**** TASK DATA

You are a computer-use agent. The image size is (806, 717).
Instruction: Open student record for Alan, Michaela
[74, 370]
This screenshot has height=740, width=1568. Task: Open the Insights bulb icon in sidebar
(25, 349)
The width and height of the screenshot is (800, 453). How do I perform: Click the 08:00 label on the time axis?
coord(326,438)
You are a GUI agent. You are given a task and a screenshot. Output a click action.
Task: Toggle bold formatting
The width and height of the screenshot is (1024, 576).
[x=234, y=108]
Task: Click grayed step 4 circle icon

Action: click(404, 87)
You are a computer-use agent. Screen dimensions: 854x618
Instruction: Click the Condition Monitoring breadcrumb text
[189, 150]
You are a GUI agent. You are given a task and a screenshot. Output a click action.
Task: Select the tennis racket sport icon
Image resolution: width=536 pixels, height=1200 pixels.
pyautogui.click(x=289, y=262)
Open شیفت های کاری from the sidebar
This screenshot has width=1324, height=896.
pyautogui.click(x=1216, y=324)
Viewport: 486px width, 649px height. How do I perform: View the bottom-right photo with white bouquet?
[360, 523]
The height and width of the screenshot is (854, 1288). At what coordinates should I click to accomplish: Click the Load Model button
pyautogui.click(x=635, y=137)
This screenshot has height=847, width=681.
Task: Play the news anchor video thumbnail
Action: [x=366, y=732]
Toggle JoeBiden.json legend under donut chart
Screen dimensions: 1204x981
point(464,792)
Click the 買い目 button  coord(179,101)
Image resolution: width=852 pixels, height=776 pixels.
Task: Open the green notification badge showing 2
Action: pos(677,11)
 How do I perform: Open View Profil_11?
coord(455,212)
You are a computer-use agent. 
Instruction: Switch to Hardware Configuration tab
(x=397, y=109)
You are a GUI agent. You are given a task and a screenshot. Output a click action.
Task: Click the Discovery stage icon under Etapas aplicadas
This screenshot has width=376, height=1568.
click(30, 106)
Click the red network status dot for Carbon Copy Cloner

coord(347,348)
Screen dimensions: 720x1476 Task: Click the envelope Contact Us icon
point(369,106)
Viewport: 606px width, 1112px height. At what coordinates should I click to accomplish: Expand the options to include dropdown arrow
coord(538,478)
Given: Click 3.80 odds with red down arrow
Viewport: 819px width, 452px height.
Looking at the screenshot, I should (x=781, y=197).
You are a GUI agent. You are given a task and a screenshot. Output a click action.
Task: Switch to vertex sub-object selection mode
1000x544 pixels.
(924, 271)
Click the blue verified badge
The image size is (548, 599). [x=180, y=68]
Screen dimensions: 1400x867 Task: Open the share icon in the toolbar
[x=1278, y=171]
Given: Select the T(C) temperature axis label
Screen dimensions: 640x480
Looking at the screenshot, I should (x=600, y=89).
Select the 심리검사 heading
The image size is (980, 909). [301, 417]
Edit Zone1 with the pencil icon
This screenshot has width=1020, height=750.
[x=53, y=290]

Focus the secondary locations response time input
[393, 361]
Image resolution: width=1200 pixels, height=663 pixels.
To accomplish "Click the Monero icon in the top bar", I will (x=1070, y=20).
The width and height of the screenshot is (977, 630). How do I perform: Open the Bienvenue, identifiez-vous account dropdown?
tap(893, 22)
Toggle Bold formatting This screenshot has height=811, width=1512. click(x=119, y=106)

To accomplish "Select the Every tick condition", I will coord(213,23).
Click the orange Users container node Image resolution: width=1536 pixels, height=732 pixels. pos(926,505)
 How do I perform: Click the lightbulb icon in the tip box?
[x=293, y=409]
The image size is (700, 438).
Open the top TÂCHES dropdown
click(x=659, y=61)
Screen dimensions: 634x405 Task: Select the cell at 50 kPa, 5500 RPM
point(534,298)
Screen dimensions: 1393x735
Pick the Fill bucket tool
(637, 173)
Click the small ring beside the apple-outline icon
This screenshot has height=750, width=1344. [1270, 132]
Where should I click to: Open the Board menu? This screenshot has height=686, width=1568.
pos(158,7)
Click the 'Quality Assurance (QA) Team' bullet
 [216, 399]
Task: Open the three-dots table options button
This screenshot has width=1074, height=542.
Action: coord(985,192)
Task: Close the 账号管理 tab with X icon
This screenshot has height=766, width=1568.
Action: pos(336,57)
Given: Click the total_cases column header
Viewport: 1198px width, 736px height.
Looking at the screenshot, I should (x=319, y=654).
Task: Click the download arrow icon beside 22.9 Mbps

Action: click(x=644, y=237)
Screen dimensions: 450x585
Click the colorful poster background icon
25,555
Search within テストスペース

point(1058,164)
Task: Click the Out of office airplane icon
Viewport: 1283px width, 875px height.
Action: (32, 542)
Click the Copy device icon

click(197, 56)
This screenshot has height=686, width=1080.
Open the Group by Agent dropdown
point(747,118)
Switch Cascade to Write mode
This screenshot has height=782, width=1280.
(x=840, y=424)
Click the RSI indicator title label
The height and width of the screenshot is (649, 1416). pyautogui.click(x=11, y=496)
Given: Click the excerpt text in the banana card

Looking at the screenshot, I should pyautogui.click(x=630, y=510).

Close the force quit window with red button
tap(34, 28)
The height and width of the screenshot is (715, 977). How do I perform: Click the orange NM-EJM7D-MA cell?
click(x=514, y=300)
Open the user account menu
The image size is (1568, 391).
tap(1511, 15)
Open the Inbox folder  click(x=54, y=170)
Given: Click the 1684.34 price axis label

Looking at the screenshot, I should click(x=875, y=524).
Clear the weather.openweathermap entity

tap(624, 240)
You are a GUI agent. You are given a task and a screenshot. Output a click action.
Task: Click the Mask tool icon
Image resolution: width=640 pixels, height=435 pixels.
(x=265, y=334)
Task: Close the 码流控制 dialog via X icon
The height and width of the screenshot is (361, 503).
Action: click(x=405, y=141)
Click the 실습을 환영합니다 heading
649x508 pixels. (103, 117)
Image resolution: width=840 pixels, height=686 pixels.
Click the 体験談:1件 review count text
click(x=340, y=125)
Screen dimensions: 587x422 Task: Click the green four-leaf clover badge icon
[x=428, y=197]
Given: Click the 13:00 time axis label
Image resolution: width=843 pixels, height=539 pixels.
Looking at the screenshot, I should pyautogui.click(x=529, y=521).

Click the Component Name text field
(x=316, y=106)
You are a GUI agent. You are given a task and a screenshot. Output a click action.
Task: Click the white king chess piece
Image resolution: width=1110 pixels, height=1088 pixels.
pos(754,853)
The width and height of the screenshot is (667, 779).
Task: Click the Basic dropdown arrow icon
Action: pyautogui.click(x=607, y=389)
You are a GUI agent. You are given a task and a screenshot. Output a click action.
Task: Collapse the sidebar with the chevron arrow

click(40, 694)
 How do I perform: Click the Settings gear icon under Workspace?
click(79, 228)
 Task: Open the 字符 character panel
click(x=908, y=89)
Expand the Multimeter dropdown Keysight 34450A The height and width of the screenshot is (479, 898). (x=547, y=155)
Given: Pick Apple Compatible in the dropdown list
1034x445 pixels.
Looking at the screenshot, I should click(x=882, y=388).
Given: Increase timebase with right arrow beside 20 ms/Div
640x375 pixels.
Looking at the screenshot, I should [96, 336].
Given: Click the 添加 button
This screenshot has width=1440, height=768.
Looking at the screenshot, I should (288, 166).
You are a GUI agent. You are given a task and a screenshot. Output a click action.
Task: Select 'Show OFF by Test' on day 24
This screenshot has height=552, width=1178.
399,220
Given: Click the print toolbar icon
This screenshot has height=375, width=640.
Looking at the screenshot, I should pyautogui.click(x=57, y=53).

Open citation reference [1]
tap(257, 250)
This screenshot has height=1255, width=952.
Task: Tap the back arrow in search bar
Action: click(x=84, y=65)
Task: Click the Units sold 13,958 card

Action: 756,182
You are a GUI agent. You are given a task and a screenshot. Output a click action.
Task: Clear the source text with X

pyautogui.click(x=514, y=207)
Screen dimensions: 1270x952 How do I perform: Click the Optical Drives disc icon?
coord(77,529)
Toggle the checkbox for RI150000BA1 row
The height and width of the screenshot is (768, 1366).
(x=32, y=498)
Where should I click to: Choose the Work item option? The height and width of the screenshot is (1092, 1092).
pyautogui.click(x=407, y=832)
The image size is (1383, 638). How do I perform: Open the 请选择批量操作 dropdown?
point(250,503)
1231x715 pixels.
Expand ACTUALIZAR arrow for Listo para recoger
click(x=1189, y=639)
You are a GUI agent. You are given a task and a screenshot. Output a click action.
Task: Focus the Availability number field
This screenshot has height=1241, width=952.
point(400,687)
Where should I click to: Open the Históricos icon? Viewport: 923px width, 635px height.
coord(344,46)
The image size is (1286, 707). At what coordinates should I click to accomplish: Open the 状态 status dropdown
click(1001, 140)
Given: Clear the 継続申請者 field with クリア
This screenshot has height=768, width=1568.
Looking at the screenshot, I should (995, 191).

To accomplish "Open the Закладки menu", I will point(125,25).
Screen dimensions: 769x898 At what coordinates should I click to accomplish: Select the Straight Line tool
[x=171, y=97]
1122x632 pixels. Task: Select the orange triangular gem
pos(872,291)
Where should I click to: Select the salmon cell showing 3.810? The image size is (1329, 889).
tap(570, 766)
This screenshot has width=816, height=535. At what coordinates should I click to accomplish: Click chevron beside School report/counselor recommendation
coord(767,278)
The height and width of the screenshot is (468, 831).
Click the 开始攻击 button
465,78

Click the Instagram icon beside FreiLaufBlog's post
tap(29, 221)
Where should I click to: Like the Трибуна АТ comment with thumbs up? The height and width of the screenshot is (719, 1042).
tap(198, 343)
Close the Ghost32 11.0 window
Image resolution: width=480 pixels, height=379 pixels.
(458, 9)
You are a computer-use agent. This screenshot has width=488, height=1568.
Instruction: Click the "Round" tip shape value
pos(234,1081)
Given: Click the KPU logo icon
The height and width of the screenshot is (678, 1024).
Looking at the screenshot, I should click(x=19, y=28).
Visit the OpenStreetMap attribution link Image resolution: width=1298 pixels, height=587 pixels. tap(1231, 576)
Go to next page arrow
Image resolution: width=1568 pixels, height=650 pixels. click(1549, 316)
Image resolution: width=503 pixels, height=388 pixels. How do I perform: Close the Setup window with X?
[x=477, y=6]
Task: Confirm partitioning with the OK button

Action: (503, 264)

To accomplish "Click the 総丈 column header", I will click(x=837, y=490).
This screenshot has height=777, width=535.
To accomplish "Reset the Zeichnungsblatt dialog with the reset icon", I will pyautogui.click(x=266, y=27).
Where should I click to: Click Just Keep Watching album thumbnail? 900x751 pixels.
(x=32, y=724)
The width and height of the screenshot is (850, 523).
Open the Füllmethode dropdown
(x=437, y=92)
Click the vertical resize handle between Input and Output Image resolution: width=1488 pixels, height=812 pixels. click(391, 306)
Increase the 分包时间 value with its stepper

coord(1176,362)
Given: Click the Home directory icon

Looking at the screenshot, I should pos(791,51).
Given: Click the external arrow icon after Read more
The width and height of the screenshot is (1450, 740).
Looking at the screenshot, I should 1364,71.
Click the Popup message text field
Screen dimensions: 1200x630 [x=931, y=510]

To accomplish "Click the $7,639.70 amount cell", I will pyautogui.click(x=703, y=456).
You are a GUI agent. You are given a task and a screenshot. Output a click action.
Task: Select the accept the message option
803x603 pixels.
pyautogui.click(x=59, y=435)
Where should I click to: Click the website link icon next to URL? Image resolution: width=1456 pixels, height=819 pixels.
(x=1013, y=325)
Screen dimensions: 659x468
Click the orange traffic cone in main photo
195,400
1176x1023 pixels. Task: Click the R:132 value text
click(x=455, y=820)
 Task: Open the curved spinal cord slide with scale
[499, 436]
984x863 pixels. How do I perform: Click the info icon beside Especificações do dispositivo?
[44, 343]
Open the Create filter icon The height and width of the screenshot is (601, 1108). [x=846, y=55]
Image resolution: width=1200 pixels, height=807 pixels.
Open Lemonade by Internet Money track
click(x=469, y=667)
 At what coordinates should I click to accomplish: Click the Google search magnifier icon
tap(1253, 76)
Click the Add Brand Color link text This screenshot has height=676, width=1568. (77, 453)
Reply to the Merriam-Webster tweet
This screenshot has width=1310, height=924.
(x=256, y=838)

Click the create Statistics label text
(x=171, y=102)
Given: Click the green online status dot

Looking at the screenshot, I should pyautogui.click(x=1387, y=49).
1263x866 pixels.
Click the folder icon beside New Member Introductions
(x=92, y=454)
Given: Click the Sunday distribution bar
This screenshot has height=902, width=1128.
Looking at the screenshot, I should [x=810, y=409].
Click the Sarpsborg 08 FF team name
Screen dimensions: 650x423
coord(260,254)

********

**EXERCISE REQUIREMENTS**
The reply is a bare number, the count of lines in these entries that hold the word "header".

**EXERCISE ANSWER**
2